George A. Filer III (MUFON)
Wysłuchanie obywatelskie na
temat UFO było udane. Po prawej stronie znajduje się Steven Bass, który zaaranżował to wysłuchanie obywatelskie na temat
UFO. Byłem pod wrażeniem słuchając wszystkich mówców i byłych kongresmenów i
kongresmenki. Życzyłbym sobie, żeby tacy właśnie byli cały czas na urzędzie,
będę wysyłał im przez cały czas moje tygodniowe informacje mając nadzieję, że
będą oni rozsyłać je po swoich znajomych. Główna Sala Balowa waszyngtońskiego
Klubu Narodowej Prasy została zamieniona na pokój przesłuchań Senatu na
pięciodniowe przesłuchania.

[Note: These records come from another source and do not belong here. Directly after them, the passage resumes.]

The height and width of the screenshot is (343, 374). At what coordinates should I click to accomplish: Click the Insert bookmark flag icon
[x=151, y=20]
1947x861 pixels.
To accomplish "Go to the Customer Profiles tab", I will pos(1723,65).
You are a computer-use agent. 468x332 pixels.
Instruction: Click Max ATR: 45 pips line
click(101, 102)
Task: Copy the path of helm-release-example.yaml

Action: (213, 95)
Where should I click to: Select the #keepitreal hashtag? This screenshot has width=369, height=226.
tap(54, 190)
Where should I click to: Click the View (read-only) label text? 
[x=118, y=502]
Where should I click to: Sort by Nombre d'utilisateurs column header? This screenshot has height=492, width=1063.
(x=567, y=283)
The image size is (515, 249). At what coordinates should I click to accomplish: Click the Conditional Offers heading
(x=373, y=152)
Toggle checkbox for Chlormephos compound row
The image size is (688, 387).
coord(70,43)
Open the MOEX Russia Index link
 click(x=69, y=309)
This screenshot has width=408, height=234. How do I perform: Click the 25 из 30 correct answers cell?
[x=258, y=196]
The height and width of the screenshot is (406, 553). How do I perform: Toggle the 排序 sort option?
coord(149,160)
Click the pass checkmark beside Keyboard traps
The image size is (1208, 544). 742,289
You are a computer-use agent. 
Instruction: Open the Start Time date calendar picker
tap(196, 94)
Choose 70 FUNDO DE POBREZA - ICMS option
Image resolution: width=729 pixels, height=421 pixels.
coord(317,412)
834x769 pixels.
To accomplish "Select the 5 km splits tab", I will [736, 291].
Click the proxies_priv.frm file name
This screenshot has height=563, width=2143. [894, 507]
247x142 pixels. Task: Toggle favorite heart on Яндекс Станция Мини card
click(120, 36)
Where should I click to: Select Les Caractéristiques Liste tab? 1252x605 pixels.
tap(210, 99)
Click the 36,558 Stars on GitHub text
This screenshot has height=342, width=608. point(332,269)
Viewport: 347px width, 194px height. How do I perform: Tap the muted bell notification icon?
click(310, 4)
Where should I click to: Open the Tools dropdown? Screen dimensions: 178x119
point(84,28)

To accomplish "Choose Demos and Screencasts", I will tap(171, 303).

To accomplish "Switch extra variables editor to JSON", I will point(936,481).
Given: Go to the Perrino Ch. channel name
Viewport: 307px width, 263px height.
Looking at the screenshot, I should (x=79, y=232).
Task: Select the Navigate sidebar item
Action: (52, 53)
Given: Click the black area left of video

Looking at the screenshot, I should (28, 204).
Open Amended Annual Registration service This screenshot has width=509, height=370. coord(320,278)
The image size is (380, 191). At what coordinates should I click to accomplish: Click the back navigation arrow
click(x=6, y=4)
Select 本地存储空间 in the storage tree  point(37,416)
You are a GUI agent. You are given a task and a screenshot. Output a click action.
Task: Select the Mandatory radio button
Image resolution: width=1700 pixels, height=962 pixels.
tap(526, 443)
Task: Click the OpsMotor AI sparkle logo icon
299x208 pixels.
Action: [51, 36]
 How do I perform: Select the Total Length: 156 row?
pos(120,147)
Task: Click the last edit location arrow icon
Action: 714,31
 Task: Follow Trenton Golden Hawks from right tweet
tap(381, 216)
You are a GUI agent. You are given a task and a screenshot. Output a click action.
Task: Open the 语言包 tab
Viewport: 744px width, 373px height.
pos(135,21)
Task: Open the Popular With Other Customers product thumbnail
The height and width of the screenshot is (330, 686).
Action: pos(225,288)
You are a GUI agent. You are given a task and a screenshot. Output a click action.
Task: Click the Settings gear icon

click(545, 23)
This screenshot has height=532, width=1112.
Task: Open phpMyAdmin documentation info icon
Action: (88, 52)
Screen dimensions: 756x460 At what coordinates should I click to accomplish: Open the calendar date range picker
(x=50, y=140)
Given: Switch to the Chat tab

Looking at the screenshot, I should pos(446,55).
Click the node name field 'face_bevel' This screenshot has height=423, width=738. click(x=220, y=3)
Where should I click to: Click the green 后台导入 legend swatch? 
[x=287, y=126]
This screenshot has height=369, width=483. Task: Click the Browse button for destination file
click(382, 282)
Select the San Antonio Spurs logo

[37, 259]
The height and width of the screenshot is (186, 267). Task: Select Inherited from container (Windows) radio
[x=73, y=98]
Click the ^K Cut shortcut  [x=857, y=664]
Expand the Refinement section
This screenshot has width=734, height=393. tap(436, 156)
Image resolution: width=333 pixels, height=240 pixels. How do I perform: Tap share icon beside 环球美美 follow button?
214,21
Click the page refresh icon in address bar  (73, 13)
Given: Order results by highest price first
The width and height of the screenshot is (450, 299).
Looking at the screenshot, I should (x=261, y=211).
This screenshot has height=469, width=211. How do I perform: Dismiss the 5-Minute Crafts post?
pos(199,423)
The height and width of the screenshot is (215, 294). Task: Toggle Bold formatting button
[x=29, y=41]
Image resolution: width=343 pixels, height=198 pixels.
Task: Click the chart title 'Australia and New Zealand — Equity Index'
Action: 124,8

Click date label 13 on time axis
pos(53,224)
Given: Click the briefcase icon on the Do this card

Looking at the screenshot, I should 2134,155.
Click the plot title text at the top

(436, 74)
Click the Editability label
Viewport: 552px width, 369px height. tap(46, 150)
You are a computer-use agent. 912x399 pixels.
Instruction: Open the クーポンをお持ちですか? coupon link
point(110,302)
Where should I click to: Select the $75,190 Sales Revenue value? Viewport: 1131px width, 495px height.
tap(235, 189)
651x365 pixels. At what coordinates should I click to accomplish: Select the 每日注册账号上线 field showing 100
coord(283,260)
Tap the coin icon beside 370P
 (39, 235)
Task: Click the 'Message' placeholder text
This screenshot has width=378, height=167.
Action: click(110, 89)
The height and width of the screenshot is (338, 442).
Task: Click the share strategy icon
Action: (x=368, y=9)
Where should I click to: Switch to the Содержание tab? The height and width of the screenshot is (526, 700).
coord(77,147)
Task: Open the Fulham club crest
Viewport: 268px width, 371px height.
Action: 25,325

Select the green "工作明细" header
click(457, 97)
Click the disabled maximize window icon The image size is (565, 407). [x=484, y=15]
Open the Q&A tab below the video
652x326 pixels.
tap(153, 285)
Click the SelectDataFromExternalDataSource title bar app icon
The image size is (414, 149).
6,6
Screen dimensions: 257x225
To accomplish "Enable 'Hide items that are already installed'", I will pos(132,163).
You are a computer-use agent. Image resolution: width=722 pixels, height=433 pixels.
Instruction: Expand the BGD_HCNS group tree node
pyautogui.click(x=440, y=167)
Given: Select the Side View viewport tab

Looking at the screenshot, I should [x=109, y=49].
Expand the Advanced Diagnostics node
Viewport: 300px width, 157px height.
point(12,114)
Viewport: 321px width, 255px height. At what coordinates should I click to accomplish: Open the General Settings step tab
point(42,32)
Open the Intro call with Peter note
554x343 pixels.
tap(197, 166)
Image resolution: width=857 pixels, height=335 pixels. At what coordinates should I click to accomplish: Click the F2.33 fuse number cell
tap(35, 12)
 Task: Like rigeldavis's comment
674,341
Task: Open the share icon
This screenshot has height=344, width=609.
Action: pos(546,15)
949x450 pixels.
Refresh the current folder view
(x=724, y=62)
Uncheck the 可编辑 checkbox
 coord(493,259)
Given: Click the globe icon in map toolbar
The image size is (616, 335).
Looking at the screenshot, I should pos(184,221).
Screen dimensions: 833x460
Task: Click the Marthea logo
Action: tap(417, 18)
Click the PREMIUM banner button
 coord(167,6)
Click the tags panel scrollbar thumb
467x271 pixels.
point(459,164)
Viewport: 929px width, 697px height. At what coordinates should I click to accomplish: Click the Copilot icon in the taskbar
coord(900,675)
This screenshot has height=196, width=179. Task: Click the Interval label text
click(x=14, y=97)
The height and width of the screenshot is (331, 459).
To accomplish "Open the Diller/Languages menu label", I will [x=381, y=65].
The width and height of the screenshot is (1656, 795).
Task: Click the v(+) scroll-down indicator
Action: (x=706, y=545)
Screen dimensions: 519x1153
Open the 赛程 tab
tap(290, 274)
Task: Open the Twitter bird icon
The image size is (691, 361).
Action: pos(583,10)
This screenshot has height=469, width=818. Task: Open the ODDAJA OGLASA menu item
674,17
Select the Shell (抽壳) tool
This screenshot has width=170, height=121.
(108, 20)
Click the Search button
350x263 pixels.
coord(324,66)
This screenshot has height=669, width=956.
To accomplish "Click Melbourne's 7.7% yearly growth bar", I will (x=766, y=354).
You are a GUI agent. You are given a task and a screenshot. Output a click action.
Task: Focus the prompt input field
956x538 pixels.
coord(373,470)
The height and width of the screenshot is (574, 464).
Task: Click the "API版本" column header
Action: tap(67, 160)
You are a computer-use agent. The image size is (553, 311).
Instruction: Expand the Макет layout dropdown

Komisja w skład której wchodził były senator Mike Gravel (AK), byłe kongresmenki: Darlene Hooley (OR), Carolyn Kilpatrick (MI), Lynn Wolsey (CA) i były kongresmen Merril Cook (UT). Ci inteligentni
ludzie ujrzeli dowody przedstawione przez 40 ekspertów i wiedzieli, że
ufozjawisko jest realne.
Miałem przyjemność porozmawiać
z kongresmenką Carolyn Kilpatrick, która powiedziała mi, że była bardzo
poruszona relacjami pilotów, a także innymi relacjami innych świadków w tym
tygodniu.
- Poznałam nieco
inteligentnej, naukowej i uniwersalnej wiedzy na temat, o którym nic nie
wiedziałam, póki nie spotkałam świadków. Wczoraj słuchaliśmy relacji z 12
różnych krajów, które mają setki informacji na rok na ten temat. To zobowiązuje
nas, jako istoty ludzkie z najbardziej rozwiniętego kraju na tym świecie, do
wzięcia udziału w tej dyskusji. Chciałabym by reszta świata też to
kontynuowała, dla naszych potomków, dla Boga i ludzi z całej reszty świata. I
jeżeli jest tam Ktoś – nie jestem naukowcem – to niewiele o tym wiemy. Sądzę,
że ignorancja nie pozwala ludziom na poszukiwania tego, czego nam trzeba we
Wszechświecie. Przed dzisiejszym porannym panelem byłam przekonana, że Ktoś tam
jest w Kosmosie i chciałabym spędzić resztę mojego życia na obserwowaniu tego, jeżeli
to jest, jak możemy polepszyć nasze możliwości życia we Wszechświecie.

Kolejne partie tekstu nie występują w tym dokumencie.